Pero un día, un prisionero se despierta y ve a sus pies sus cadenas en el piso. No entiende
nada. Siente su cuerpo más aliviado, pero también más angustiado. Da vuelta la cabeza y
el giro excede lo acostumbrado. Se mueve y su cuerpo se levanta. Ve la silla, ve el fuego
detrás, ve las sombras ya como sombras, vuelve a ver en el cielo el interior de la caverna.
Se horroriza. Su primera reacción es querer volver a encadenarse y retornar a la
comodidad, a lo seguro, pero no puede. Ya supo y no hay vuelta atrás.
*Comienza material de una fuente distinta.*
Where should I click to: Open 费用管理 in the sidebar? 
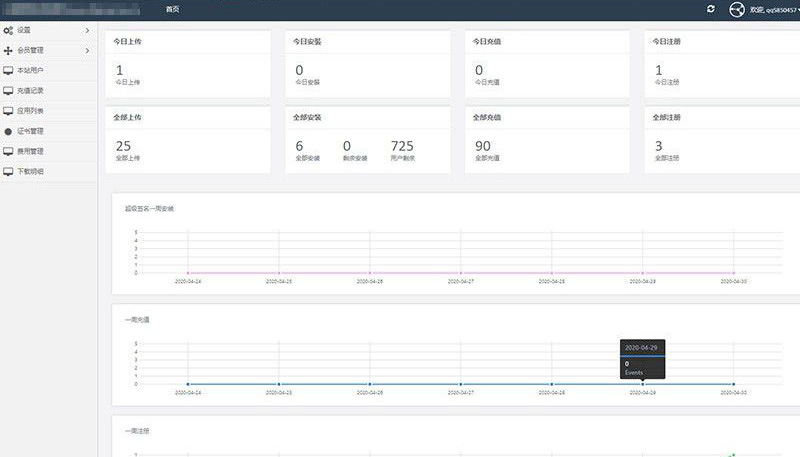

Decide entonces ir
a ver qué hay afuera, en el verdadero mundo exterior. Y así asciende hasta que sale de la
caverna y en una sensación sublime, observa a lo lejos el mundo desplegarse
infinitamente. Su impulso lo lleva a querer irse, pero algo lo llama desde el interior de la
caverna: sus compañeros. Se siente responsable. Siente que debe volver y liberarlos.
Siente que no puede abandonarlos, que debe volver.        
Claro que el encuentro no es fácil. Su alerta no encuentra eco. Nadie le cree. Lo toman por
loco, molesto, desquiciado. Creen que le han lavado el cerebro, le cuestionan sus
amistades, sus hábitos distintos, sus nuevos compañeros. Nadie que no ve sus cadenas
puede escuchar a alguien que viene a decirnos que estamos encadenados. Nadie. Ni
siquiera él mismo. O peor; tal vez el liberado entiende en ese acto que él también sigue
encadenado, pero de otro modo. Que el exterior de la caverna tal vez no sea más que el
interior de una caverna más grande. Dice Platón que es la gran tragedia de la filosofía:
buscar un saber que se sabe que nunca vamos a encontrar. Pero no importa, porque lo
que vale es la búsqueda. No se lucha para ganar: se lucha para luchar. Ya que, si todo es
caverna, la única libertad posible está en el movimiento. Junto a otros.
Siempre es bueno volver a la caverna. A la caverna y al relato. Volver para seguir saliendo.